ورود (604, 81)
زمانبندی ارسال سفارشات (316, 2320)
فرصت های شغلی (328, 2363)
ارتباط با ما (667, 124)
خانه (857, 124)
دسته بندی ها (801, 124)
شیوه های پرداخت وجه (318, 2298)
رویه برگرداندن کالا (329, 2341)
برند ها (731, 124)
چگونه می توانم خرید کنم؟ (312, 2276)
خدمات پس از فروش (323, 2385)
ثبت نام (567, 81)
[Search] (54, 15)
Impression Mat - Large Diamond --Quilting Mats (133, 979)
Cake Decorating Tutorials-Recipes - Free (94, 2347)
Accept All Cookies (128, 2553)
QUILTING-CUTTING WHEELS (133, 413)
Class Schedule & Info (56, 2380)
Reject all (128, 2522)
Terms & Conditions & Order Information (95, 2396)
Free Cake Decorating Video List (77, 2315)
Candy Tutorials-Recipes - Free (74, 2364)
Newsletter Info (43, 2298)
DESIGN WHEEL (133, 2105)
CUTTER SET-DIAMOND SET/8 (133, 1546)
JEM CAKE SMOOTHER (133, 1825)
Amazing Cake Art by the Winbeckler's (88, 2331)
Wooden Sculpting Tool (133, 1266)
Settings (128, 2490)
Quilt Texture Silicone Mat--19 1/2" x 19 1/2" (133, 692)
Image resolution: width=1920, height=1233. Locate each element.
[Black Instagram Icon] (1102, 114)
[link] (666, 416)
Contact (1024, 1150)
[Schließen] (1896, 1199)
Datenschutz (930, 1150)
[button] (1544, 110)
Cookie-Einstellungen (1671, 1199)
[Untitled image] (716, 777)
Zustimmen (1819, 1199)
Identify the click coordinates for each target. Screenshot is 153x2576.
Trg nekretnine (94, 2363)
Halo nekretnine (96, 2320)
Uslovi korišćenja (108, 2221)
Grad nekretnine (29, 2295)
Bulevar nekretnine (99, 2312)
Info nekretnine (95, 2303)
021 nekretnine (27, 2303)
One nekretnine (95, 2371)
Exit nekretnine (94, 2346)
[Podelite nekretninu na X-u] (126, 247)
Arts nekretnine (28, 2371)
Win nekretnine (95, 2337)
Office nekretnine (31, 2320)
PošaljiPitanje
===
__Problem description__. The job is to copy each line from the material above that holds the word "nekretnine".

__Response to the task__.
Trg nekretnine (94, 2363)
Halo nekretnine (96, 2320)
Grad nekretnine (29, 2295)
Bulevar nekretnine (99, 2312)
Info nekretnine (95, 2303)
021 nekretnine (27, 2303)
One nekretnine (95, 2371)
Exit nekretnine (94, 2346)
Arts nekretnine (28, 2371)
Win nekretnine (95, 2337)
Office nekretnine (31, 2320)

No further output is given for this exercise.